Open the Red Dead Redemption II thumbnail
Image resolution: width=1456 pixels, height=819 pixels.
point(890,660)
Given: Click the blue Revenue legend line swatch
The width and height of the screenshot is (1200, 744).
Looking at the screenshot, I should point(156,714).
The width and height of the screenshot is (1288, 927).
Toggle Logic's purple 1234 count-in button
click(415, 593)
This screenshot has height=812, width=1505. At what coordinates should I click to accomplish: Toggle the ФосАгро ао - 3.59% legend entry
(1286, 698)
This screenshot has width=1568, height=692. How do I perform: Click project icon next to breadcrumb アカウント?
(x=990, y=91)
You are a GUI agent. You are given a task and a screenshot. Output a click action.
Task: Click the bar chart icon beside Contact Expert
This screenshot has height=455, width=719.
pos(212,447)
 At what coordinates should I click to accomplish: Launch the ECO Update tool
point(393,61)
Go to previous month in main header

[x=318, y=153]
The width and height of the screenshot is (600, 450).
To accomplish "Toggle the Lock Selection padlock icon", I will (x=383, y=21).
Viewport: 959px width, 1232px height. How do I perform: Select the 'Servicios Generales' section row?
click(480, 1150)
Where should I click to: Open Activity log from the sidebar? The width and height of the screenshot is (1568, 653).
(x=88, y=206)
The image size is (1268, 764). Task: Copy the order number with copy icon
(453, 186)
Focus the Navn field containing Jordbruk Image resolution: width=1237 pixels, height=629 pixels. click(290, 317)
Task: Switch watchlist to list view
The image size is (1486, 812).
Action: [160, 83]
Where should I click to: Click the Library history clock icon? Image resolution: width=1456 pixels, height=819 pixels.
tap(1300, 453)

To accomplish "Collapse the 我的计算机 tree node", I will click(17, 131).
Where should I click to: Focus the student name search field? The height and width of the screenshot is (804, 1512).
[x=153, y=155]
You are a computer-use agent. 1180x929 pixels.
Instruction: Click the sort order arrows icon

***

**JOB**.
Rewrite all of the lines above, changing each "Image resolution" to "Screen resolution" and leaving everything else untouched.

**OUTPUT**.
Open the Red Dead Redemption II thumbnail
Screen resolution: width=1456 pixels, height=819 pixels.
point(890,660)
Given: Click the blue Revenue legend line swatch
The width and height of the screenshot is (1200, 744).
Looking at the screenshot, I should point(156,714).
The width and height of the screenshot is (1288, 927).
Toggle Logic's purple 1234 count-in button
click(415, 593)
This screenshot has height=812, width=1505. At what coordinates should I click to accomplish: Toggle the ФосАгро ао - 3.59% legend entry
(1286, 698)
This screenshot has width=1568, height=692. How do I perform: Click project icon next to breadcrumb アカウント?
(x=990, y=91)
You are a GUI agent. You are given a task and a screenshot. Output a click action.
Task: Click the bar chart icon beside Contact Expert
This screenshot has height=455, width=719.
pos(212,447)
 At what coordinates should I click to accomplish: Launch the ECO Update tool
point(393,61)
Go to previous month in main header

[x=318, y=153]
The width and height of the screenshot is (600, 450).
To accomplish "Toggle the Lock Selection padlock icon", I will (x=383, y=21).
Viewport: 959px width, 1232px height. How do I perform: Select the 'Servicios Generales' section row?
click(480, 1150)
Where should I click to: Open Activity log from the sidebar? The width and height of the screenshot is (1568, 653).
(x=88, y=206)
The image size is (1268, 764). Task: Copy the order number with copy icon
(453, 186)
Focus the Navn field containing Jordbruk Screen resolution: width=1237 pixels, height=629 pixels. click(290, 317)
Task: Switch watchlist to list view
The image size is (1486, 812).
Action: [160, 83]
Where should I click to: Click the Library history clock icon? Screen resolution: width=1456 pixels, height=819 pixels.
tap(1300, 453)

To accomplish "Collapse the 我的计算机 tree node", I will click(17, 131).
Where should I click to: Focus the student name search field? The height and width of the screenshot is (804, 1512).
[x=153, y=155]
You are a computer-use agent. 1180x929 pixels.
Instruction: Click the sort order arrows icon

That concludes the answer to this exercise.